Project CRYSTAL – short for “Cultivating and Researching Youth Systems Thinking through Authentic Learning” – is the result of a unique partnership between the UCI School of Education, UCI’s Center for Environmental Biology, Crystal Cove State Park, and Crystal Cove Alliance.  During this innovative program, which involves a series of classroom lessons and two field trip excursions to the Michael & Tricia Berns Environmental Study Loop, 5th grade students work alongside CEB interns and CCA staff to investigate the best strategies to use in restoring Moro Canyon’s coastal sage scrub ecosystem. 

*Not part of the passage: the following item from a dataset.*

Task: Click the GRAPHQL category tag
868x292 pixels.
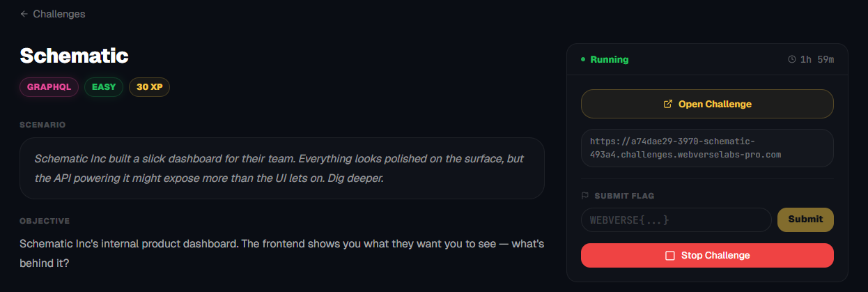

This year, over 300 5th grade students, most of them from Title 1 schools in Santa Ana and Costa Mesa, will take part in Project CRYSTAL. During the first field trips in March, students will explore the question of why Crystal Cove should be protected, while snapping photos and writing poems about the landscape and the organisms it shelters.  After investigating these topics further and forming hypotheses back in their classroom, student researchers will return to the Park a second time in May to apply what they’ve learned by collecting data for an experiment investigating different restoration strategies. After analyzing the data in their classroom, student researchers will finally share their findings with UCI scientists and Crystal Cove State Park resource managers, helping them to understand the most effective ways to restore the park.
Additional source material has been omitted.